● **REQUIRED ACTION**
Print all of the data exactly.

● **DATASET ENTRIES**
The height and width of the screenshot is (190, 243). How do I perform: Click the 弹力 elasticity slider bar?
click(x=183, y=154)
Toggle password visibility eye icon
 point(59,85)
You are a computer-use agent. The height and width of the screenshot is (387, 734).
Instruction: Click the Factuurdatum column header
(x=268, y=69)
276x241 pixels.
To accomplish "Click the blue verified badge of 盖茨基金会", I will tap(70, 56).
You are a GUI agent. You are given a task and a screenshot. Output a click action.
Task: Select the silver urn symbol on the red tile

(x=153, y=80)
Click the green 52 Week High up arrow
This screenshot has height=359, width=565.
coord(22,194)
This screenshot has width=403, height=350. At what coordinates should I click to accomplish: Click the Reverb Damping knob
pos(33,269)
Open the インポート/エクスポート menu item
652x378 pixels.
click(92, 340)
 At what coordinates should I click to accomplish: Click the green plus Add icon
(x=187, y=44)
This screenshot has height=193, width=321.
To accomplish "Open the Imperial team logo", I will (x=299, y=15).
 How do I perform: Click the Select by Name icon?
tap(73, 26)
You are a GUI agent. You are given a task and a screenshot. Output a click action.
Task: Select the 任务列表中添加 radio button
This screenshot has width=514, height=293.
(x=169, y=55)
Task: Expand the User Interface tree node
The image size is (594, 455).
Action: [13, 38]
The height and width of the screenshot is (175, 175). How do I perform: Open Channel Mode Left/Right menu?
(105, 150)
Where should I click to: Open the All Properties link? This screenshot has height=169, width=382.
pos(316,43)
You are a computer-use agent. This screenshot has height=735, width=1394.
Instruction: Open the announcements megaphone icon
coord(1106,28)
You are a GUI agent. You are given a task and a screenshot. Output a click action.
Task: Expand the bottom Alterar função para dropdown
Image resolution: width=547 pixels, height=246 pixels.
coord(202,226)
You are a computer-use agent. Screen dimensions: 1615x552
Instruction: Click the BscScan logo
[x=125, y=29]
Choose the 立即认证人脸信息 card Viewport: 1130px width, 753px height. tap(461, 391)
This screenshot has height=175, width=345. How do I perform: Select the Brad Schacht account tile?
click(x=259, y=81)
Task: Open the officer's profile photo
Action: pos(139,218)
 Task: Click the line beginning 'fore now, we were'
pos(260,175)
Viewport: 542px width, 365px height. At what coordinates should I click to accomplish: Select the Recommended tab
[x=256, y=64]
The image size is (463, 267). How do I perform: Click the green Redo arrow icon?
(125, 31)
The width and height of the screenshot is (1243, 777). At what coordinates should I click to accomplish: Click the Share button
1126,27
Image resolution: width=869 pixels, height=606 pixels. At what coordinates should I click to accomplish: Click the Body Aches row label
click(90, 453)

● **THE COMPLETED TASK**
The height and width of the screenshot is (190, 243). How do I perform: Click the 弹力 elasticity slider bar?
click(x=183, y=154)
Toggle password visibility eye icon
 point(59,85)
You are a computer-use agent. The height and width of the screenshot is (387, 734).
Instruction: Click the Factuurdatum column header
(x=268, y=69)
276x241 pixels.
To accomplish "Click the blue verified badge of 盖茨基金会", I will tap(70, 56).
You are a GUI agent. You are given a task and a screenshot. Output a click action.
Task: Select the silver urn symbol on the red tile

(x=153, y=80)
Click the green 52 Week High up arrow
This screenshot has height=359, width=565.
coord(22,194)
This screenshot has width=403, height=350. At what coordinates should I click to accomplish: Click the Reverb Damping knob
pos(33,269)
Open the インポート/エクスポート menu item
652x378 pixels.
click(92, 340)
 At what coordinates should I click to accomplish: Click the green plus Add icon
(x=187, y=44)
This screenshot has height=193, width=321.
To accomplish "Open the Imperial team logo", I will (x=299, y=15).
 How do I perform: Click the Select by Name icon?
tap(73, 26)
You are a GUI agent. You are given a task and a screenshot. Output a click action.
Task: Select the 任务列表中添加 radio button
This screenshot has width=514, height=293.
(x=169, y=55)
Task: Expand the User Interface tree node
The image size is (594, 455).
Action: [13, 38]
The height and width of the screenshot is (175, 175). How do I perform: Open Channel Mode Left/Right menu?
(105, 150)
Where should I click to: Open the All Properties link? This screenshot has height=169, width=382.
pos(316,43)
You are a computer-use agent. This screenshot has height=735, width=1394.
Instruction: Open the announcements megaphone icon
coord(1106,28)
You are a GUI agent. You are given a task and a screenshot. Output a click action.
Task: Expand the bottom Alterar função para dropdown
Image resolution: width=547 pixels, height=246 pixels.
coord(202,226)
You are a computer-use agent. Screen dimensions: 1615x552
Instruction: Click the BscScan logo
[x=125, y=29]
Choose the 立即认证人脸信息 card Viewport: 1130px width, 753px height. tap(461, 391)
This screenshot has height=175, width=345. How do I perform: Select the Brad Schacht account tile?
click(x=259, y=81)
Task: Open the officer's profile photo
Action: pos(139,218)
 Task: Click the line beginning 'fore now, we were'
pos(260,175)
Viewport: 542px width, 365px height. At what coordinates should I click to accomplish: Select the Recommended tab
[x=256, y=64]
The image size is (463, 267). How do I perform: Click the green Redo arrow icon?
(125, 31)
The width and height of the screenshot is (1243, 777). At what coordinates should I click to accomplish: Click the Share button
1126,27
Image resolution: width=869 pixels, height=606 pixels. At what coordinates should I click to accomplish: Click the Body Aches row label
click(90, 453)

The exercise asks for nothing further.